▶ **Work required**: Using the data below, return the stretch from the line that contains "[Navigate to Publication - 2026] (34, 2031)" through the line that contains "Nominate (37, 2127)", both included, exactly as it stands and nothing beyond it.

--- START ---

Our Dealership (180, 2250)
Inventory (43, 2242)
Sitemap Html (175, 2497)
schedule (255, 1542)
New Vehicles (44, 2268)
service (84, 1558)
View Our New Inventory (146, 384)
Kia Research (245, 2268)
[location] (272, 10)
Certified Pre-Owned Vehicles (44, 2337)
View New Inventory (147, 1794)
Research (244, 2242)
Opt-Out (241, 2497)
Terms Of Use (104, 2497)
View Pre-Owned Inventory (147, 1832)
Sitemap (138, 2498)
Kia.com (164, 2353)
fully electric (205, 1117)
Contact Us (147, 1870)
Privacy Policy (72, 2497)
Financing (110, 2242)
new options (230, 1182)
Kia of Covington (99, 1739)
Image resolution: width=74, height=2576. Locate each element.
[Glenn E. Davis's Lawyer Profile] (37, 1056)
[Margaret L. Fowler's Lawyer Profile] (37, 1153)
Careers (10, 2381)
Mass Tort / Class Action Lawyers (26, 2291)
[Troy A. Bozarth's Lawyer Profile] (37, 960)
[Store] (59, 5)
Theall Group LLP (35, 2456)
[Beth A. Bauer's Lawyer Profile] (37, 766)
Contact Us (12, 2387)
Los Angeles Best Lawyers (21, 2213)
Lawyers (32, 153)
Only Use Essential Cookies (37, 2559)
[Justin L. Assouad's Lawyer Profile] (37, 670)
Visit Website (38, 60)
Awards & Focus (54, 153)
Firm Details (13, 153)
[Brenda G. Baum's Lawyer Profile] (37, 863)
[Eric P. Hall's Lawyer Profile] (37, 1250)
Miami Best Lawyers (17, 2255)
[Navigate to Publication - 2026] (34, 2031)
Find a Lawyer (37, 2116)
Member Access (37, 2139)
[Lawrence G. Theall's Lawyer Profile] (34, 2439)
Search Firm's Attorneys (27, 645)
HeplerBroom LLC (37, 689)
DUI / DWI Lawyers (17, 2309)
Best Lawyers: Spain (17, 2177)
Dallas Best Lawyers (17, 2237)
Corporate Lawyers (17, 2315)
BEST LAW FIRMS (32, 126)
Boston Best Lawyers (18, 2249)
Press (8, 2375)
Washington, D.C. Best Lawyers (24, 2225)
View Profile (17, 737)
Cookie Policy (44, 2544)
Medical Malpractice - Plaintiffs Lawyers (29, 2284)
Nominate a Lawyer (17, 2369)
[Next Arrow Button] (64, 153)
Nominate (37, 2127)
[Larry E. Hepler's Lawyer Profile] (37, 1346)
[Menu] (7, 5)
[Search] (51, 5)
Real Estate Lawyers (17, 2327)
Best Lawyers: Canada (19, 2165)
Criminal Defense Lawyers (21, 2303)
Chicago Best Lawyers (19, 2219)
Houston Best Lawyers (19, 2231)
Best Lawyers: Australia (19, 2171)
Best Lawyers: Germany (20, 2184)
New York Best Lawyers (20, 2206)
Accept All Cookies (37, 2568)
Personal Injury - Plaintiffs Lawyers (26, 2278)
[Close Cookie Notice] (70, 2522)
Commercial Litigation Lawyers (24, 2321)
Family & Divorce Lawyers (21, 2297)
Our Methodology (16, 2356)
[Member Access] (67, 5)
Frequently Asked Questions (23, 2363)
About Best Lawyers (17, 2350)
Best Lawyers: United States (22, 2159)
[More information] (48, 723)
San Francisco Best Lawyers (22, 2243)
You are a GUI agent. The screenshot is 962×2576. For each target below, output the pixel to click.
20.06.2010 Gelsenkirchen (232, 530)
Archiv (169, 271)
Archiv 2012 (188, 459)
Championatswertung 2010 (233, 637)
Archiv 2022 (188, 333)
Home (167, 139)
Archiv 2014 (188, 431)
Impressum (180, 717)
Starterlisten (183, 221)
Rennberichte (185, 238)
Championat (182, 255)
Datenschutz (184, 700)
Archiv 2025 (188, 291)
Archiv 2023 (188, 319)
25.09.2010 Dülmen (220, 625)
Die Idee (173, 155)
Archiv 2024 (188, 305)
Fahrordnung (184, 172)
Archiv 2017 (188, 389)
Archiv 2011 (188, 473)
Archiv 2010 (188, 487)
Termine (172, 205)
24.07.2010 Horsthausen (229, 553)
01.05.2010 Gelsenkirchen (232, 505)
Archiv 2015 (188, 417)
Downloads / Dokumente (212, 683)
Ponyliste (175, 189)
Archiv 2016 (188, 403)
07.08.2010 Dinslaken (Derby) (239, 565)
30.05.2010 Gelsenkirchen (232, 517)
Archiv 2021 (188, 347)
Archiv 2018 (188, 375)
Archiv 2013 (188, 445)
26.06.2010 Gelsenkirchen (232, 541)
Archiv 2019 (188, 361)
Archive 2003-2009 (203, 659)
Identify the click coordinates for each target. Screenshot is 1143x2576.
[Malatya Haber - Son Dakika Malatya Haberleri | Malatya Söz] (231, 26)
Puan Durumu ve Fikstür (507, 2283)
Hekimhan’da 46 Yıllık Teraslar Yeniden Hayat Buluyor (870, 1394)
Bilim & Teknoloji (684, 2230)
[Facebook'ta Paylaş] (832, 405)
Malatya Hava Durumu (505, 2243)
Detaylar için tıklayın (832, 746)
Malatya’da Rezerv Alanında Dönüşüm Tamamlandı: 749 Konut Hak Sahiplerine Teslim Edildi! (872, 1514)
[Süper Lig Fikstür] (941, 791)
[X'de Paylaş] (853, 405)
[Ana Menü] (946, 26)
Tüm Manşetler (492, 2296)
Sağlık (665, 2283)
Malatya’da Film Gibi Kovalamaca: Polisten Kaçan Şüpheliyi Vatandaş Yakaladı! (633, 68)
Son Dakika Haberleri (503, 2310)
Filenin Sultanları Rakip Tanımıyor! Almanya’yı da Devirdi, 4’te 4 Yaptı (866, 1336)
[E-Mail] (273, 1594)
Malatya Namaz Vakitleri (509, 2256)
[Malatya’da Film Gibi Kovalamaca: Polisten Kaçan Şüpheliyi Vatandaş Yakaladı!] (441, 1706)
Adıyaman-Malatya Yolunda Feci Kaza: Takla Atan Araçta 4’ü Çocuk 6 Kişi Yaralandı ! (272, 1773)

--- END ---

▶ **Exercise answer**:
[Navigate to Publication - 2026] (34, 2031)
Find a Lawyer (37, 2116)
Member Access (37, 2139)
[Lawrence G. Theall's Lawyer Profile] (34, 2439)
Search Firm's Attorneys (27, 645)
HeplerBroom LLC (37, 689)
DUI / DWI Lawyers (17, 2309)
Best Lawyers: Spain (17, 2177)
Dallas Best Lawyers (17, 2237)
Corporate Lawyers (17, 2315)
BEST LAW FIRMS (32, 126)
Boston Best Lawyers (18, 2249)
Press (8, 2375)
Washington, D.C. Best Lawyers (24, 2225)
View Profile (17, 737)
Cookie Policy (44, 2544)
Medical Malpractice - Plaintiffs Lawyers (29, 2284)
Nominate a Lawyer (17, 2369)
[Next Arrow Button] (64, 153)
Nominate (37, 2127)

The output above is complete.